Supplied data —
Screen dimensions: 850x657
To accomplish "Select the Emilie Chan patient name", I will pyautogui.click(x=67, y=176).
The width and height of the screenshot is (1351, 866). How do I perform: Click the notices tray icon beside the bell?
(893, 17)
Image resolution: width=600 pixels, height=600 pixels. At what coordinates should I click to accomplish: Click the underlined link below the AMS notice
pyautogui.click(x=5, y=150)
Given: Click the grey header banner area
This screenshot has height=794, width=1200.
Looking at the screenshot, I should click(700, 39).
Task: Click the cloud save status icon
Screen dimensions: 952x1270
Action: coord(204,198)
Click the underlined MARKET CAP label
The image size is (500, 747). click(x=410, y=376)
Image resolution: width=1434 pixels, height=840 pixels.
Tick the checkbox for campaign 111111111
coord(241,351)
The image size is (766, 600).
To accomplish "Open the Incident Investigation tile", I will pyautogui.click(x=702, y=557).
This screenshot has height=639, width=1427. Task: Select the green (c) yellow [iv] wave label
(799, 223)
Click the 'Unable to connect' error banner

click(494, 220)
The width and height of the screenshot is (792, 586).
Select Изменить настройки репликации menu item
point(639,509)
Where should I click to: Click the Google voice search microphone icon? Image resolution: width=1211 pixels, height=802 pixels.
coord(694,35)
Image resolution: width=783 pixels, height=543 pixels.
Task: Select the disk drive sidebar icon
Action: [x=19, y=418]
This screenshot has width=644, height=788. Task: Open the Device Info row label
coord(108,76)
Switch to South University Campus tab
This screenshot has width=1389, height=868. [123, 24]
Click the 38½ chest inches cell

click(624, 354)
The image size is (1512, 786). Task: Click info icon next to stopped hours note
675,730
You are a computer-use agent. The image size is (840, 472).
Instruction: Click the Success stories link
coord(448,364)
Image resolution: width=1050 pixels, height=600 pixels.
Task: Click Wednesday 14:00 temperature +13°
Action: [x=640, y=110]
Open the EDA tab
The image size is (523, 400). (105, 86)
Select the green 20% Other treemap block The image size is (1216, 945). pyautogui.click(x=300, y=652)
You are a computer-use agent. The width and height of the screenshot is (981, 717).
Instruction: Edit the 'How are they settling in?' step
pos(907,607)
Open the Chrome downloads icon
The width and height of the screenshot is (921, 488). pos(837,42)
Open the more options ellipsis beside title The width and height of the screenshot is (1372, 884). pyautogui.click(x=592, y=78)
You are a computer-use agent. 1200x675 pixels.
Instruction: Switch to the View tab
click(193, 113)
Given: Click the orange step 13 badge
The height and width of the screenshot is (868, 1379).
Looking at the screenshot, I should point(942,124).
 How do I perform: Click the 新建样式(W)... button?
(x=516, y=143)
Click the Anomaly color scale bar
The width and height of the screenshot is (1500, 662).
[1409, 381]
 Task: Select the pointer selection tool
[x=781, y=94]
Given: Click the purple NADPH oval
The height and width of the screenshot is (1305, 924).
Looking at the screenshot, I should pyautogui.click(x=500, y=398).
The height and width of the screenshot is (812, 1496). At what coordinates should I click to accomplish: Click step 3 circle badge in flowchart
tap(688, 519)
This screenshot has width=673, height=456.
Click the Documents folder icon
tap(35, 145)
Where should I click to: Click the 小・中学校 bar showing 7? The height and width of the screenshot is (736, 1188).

Your goal — Count lines, not occurrences. State how many lines of the entries contain the word "Given", and add nothing.

Answer space — 3